A respondent's due process rights are not violated by a delay between the commencement of the respondent's temporary commitment and the finding of probable cause where the respondent was substantially responsible for the delay.

DYS is an "agency with jurisdiction" under c. 123A, §12(a), and the respondent's juvenile records are admissible in an SDP proceeding.

The respondent was adjudicated delinquent when he was 14 years old for committing rape. While on probation, the respondent committed additional sex offenses and was committed to DYS. The Commonwealth filed an SDP petition. Twenty-nine months after the respondent was temporarily committed, probable cause was found. Four months later, a jury found the respondent SDP.

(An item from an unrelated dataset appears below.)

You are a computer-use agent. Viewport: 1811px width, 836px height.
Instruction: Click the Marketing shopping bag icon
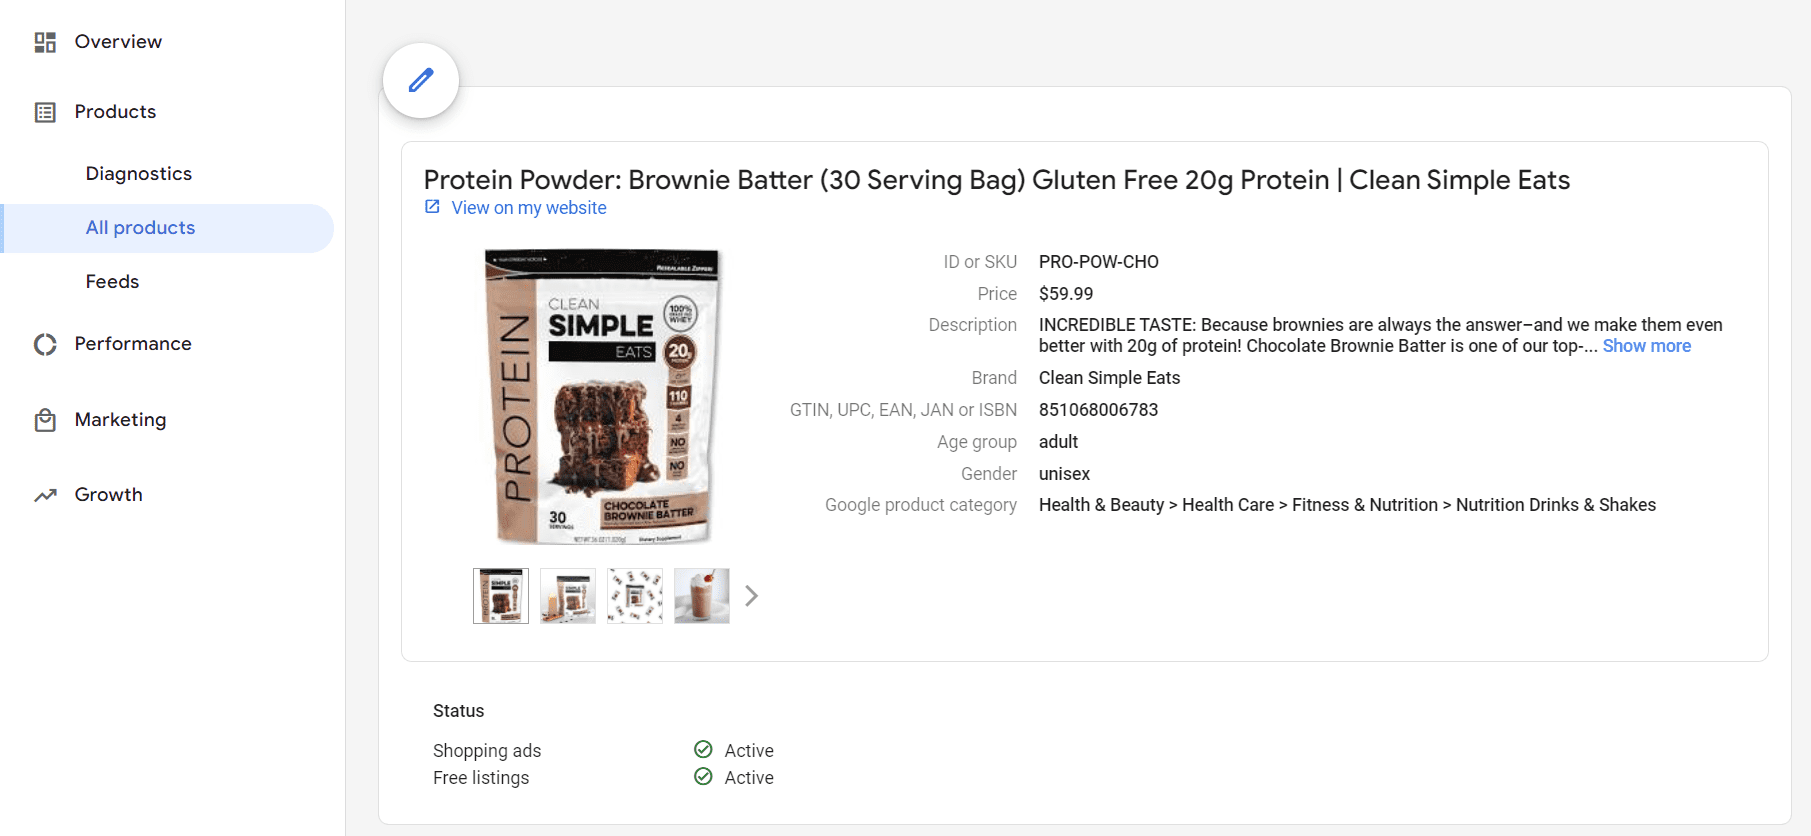tap(45, 420)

The respondent appealed, arguing three main issues:

1. Delay

The respondent argued that the 29-month delay violated his due process rights, warranting dismissal of the petition. The Court found that the respondent caused most of the delay by filing repetitive motions to dismiss the petition, requests for changes of counsel, and for continuances. The Court also noted that even if there was undue delay attributable to the Commonwealth, the appropriate remedy would have been release pending the outcome of the probable cause hearing, not dismissal of the petitions. Section 12(e) of the statute does not contemplate dismissal of the petition as a remedy for delay.

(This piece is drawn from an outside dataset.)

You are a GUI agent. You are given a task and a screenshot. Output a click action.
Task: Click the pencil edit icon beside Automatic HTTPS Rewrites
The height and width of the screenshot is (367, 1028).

2. "Agency with jurisdiction" pursuant to c. 123, §12(a)

The respondent argued that DYS' detention was unlawful and therefore DYS was not an "agency with jurisdiction" pursuant to §12(a). The Court found that DYS is an "agency with jurisdiction." Chapter 123A, §1 defines the term as "the agency with the authority to direct the release of a person presently incarcerated, confined or committed to the department of youth services." The definition refers to the actual fact of incarceration and not the lawfulness of the detention, which is a collateral issue to the SDP proceeding.

3. Juvenile records

The respondent argued that the disclosure and admissibility of the respondent's juvenile records was improper. The Court held that pursuant to c. 123A, §14 (c), juvenile records are admissible at trial. It is implicit in the statute that the district attorney will have access to the juvenile's records in order to make the threshold determination whether to file a petition, and if so, such records are also necessary to conduct the probable cause hearing. The Court also held that to the extent that c. 119, §60 (confidentiality of juvenile records) conflicts with c. 123A, the matter is resolved in favor of disclosure since c. 123A is the newer and more specific statute.